=== Work to be completed ===
An exact copy of every record is the required answer.

------ Material supplied

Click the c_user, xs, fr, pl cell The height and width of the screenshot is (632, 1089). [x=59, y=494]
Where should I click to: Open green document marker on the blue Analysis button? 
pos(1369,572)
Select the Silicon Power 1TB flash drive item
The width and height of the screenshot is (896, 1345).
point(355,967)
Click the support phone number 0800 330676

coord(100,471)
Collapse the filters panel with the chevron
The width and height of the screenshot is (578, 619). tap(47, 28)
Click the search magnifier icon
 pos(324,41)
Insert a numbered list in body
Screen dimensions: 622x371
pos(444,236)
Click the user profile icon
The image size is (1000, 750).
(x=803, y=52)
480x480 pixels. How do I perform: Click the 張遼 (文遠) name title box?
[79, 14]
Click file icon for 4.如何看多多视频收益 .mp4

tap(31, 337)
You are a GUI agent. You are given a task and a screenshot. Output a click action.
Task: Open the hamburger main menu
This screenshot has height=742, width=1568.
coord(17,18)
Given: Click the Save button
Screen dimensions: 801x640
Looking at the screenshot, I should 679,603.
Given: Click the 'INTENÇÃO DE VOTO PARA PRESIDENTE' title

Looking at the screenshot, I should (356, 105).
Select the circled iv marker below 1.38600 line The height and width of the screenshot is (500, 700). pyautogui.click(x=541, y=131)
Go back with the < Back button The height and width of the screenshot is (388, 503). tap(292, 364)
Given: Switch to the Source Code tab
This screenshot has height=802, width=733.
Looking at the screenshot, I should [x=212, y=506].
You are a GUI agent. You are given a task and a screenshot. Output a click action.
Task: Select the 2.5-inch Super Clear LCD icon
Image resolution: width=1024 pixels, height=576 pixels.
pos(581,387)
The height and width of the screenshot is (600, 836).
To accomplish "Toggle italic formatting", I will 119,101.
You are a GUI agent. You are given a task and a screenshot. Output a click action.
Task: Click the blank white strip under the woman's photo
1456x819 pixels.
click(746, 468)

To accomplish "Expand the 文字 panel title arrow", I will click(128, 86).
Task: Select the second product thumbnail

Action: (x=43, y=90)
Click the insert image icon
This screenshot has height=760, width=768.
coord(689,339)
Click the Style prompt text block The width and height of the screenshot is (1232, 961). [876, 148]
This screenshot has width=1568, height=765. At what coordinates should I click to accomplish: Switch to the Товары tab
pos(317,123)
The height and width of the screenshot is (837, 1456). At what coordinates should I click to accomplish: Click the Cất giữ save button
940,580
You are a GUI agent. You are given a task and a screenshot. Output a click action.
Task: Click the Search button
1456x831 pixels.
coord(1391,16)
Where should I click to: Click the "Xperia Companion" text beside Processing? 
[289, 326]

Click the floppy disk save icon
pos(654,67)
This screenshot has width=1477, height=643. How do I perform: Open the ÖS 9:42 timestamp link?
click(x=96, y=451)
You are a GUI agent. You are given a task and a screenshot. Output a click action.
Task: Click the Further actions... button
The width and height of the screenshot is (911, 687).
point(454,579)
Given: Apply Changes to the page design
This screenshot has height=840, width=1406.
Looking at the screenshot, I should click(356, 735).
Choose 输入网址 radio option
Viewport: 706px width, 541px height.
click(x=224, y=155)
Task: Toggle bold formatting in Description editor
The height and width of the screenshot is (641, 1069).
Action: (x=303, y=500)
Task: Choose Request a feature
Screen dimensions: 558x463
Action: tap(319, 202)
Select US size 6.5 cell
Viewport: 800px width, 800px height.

------------

=== Task response ===
Click the c_user, xs, fr, pl cell The height and width of the screenshot is (632, 1089). [x=59, y=494]
Where should I click to: Open green document marker on the blue Analysis button? 
pos(1369,572)
Select the Silicon Power 1TB flash drive item
The width and height of the screenshot is (896, 1345).
point(355,967)
Click the support phone number 0800 330676

coord(100,471)
Collapse the filters panel with the chevron
The width and height of the screenshot is (578, 619). tap(47, 28)
Click the search magnifier icon
 pos(324,41)
Insert a numbered list in body
Screen dimensions: 622x371
pos(444,236)
Click the user profile icon
The image size is (1000, 750).
(x=803, y=52)
480x480 pixels. How do I perform: Click the 張遼 (文遠) name title box?
[79, 14]
Click file icon for 4.如何看多多视频收益 .mp4

tap(31, 337)
You are a GUI agent. You are given a task and a screenshot. Output a click action.
Task: Open the hamburger main menu
This screenshot has height=742, width=1568.
coord(17,18)
Given: Click the Save button
Screen dimensions: 801x640
Looking at the screenshot, I should 679,603.
Given: Click the 'INTENÇÃO DE VOTO PARA PRESIDENTE' title

Looking at the screenshot, I should (356, 105).
Select the circled iv marker below 1.38600 line The height and width of the screenshot is (500, 700). pyautogui.click(x=541, y=131)
Go back with the < Back button The height and width of the screenshot is (388, 503). tap(292, 364)
Given: Switch to the Source Code tab
This screenshot has height=802, width=733.
Looking at the screenshot, I should [x=212, y=506].
You are a GUI agent. You are given a task and a screenshot. Output a click action.
Task: Select the 2.5-inch Super Clear LCD icon
Image resolution: width=1024 pixels, height=576 pixels.
pos(581,387)
The height and width of the screenshot is (600, 836).
To accomplish "Toggle italic formatting", I will 119,101.
You are a GUI agent. You are given a task and a screenshot. Output a click action.
Task: Click the blank white strip under the woman's photo
1456x819 pixels.
click(746, 468)

To accomplish "Expand the 文字 panel title arrow", I will click(128, 86).
Task: Select the second product thumbnail

Action: (x=43, y=90)
Click the insert image icon
This screenshot has height=760, width=768.
coord(689,339)
Click the Style prompt text block The width and height of the screenshot is (1232, 961). [876, 148]
This screenshot has width=1568, height=765. At what coordinates should I click to accomplish: Switch to the Товары tab
pos(317,123)
The height and width of the screenshot is (837, 1456). At what coordinates should I click to accomplish: Click the Cất giữ save button
940,580
You are a GUI agent. You are given a task and a screenshot. Output a click action.
Task: Click the Search button
1456x831 pixels.
coord(1391,16)
Where should I click to: Click the "Xperia Companion" text beside Processing? 
[289, 326]

Click the floppy disk save icon
pos(654,67)
This screenshot has width=1477, height=643. How do I perform: Open the ÖS 9:42 timestamp link?
click(x=96, y=451)
You are a GUI agent. You are given a task and a screenshot. Output a click action.
Task: Click the Further actions... button
The width and height of the screenshot is (911, 687).
point(454,579)
Given: Apply Changes to the page design
This screenshot has height=840, width=1406.
Looking at the screenshot, I should click(356, 735).
Choose 输入网址 radio option
Viewport: 706px width, 541px height.
click(x=224, y=155)
Task: Toggle bold formatting in Description editor
The height and width of the screenshot is (641, 1069).
Action: (x=303, y=500)
Task: Choose Request a feature
Screen dimensions: 558x463
Action: tap(319, 202)
Select US size 6.5 cell
Viewport: 800px width, 800px height.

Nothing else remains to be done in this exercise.